The references to the Adam legend in Latin writers are few It appears in some verses doubtfully ascribed to Tertullian (8) (155-230), and appended to his genuine works; and in a letter (9) from Cyprian (Bishop, 248) to Pope Cornelius, which is not accepted as genuine by Migne. Ambrose (circ. 340-397) writes (10): “There (at Golgotha) was the sepulchre of Adam,” and ascribes (10a) a Hebrew origin to the tradition. Jerome (346-420) gives the legend without comment in the letter (11) of Paula and Eustochium to Marcella, but elsewhere he calls it (11a) a “stage miracle,” and proposes (11b) a different explanation of the word Golgotha. There is a notice of it in the (spurious) sixth (12) sermon of Augustine (354-430), but none in the history of Rufinus (345-410). After the fifth century the Adam legend appears to have been greatly enlarged, if we may judge from the character it assumes in the writings of the Syrian Bishop, Moses Bar Cepha (13) (tenth century), and of the Patriarch of Alexandria, Saïd ibn Batrak, or Eutychius (14) (876-939). It appears in its most complete form in the Ethiopic Book of Adam, which bears evident traces of having reached Abyssinia viâ Egypt. This curious development is purely Oriental, and is found in the works of no Western writer.

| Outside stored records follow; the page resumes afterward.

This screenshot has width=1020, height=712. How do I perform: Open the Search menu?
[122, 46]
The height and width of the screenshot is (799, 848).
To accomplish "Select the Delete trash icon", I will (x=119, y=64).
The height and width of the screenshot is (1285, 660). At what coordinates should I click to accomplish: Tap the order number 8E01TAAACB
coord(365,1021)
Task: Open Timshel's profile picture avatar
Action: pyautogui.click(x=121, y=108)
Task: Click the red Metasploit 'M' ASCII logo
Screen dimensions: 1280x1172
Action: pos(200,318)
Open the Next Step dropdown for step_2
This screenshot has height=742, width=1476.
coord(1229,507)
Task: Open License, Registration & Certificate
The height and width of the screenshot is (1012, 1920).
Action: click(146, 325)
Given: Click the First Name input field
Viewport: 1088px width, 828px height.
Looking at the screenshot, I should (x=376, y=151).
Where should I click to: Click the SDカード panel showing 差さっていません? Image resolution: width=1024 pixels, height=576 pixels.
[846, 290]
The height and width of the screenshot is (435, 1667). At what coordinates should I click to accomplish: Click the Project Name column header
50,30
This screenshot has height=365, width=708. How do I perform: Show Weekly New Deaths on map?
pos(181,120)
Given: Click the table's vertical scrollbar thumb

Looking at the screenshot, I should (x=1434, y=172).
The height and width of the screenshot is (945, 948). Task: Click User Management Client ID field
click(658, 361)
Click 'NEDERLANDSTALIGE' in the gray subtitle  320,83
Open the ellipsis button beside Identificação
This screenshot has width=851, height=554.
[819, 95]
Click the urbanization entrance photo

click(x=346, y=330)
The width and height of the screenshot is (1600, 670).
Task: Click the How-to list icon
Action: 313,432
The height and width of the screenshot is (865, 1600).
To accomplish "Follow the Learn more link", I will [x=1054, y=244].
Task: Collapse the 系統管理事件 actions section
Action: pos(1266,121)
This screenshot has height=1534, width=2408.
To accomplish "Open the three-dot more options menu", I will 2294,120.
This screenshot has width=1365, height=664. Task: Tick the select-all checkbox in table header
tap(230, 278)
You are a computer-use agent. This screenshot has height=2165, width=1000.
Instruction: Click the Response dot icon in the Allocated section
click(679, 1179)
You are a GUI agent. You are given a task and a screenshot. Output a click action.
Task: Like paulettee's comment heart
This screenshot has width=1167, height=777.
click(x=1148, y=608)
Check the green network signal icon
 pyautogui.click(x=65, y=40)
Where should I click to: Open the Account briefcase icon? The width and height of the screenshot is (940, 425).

An essential part of the legend appears to have been that the tomb of Adam was in the centre or navel of the earth; and this position is assigned to Golgotha by writers who do not connect that place with Adam. Thus Cyril of Jerusalem calls it “the very centre of the earth”; Didymus Alexandrinus (309-394), “the centre of the universe”; Victorinus of Poitiers, “the middle of the whole earth” (9a); Sophronius (circ. 564-637), “the navel of the earth”; and Andrea Cretensis (Archbishop of Crete, 675), “the middle of the earth.”1 [Note: Sir C. W. Wilson, in Statement of the Palestine Exploration Fund. Jan. 1902, p. 67.]